Scaling up the economic response to the COVID-19 disruption

Dennis Price
ImpactAlpha Editor

Dennis Price

ImpactAlpha, Apr. 1 – It’s hard to think big enough or fast enough when it comes to responses to the economic fallout of the coronavirus pandemic. 

A growing chorus of voices are calling for government relief efforts that are both bigger and more local. 

Marshall Plan for emerging markets

Development finance institutions are scraping together billions in relief packages for healthcare and small businesses. The U.N. is calling for a $2.5 trillion package to backstop emerging market economies. The package would include a $1 trillion liquidity injection from the International Monetary Fund, massive debt relief and a $500 billion “Marshall Plan” for health recovery.
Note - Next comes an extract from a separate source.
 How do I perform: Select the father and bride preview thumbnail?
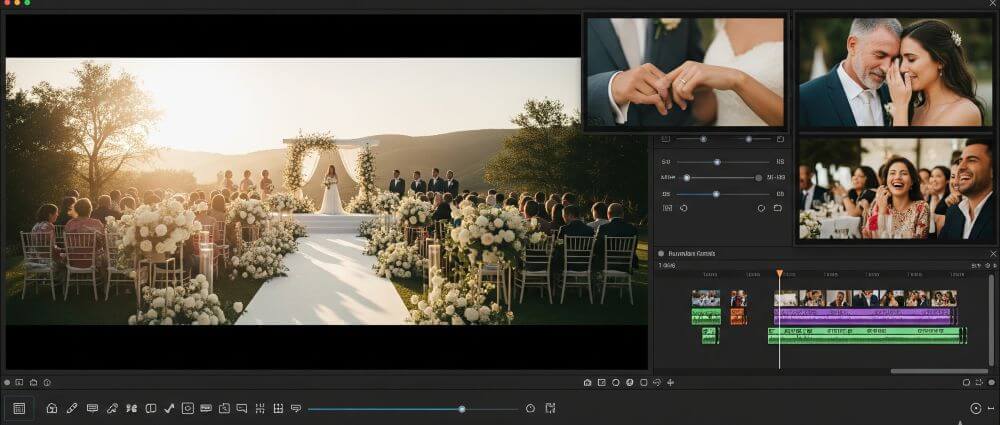(x=896, y=71)
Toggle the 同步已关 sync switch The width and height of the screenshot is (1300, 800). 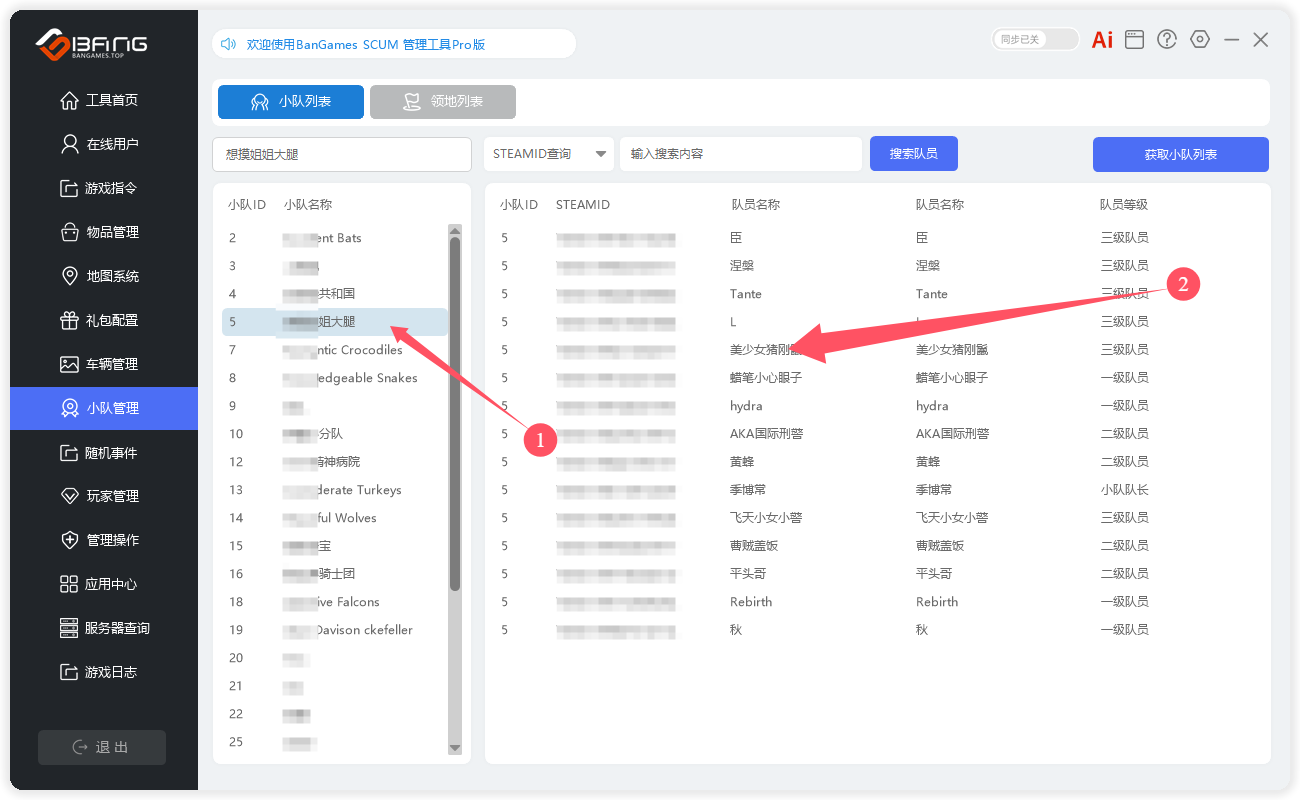tap(1035, 40)
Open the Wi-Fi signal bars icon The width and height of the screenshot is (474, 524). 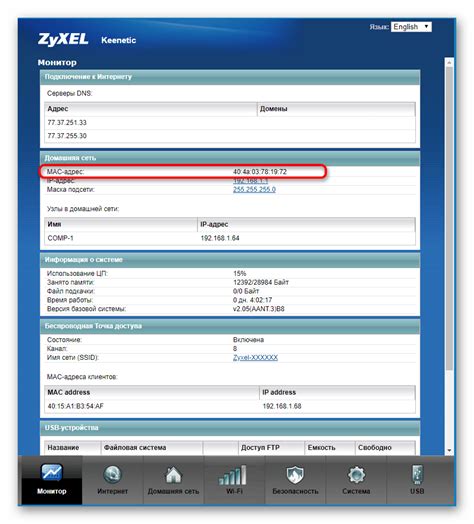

Developed countries could cover the cost by meeting their foreign-aid target of 0.7% of national income, says the U.N. conference on trade and development. Even before COVID-19 arrives in full, developing economies are facing capital flight, rising interest rates, currency devaluation and lost export earnings.

Top up Main Street funds

The New Localism co-author Bruce Katz, along with Drexel’s Nowak Metro Finance Lab and Accelerator for America are calling on the federal government to appropriate $25 billion to dozens of local emergency funds that have popped up to support small businesses in cities and states across the country. That amount is roughly 50 times the current size of the funds (about $500 million) and should be in addition to the $800 billion in Small Business Association and Federal Reserve efforts to reach businesses directly, say proponents.

One advantage of the local funds is their ability to reach microbusinesses owned by people of color that operate outside the mainstream banking system. The city and state funds were envisioned as a stop-gap until the larger federal relief packages arrived. “Rather than giving way to federal relief, local efforts will need to persist and grow substantially as the crisis unfolds.”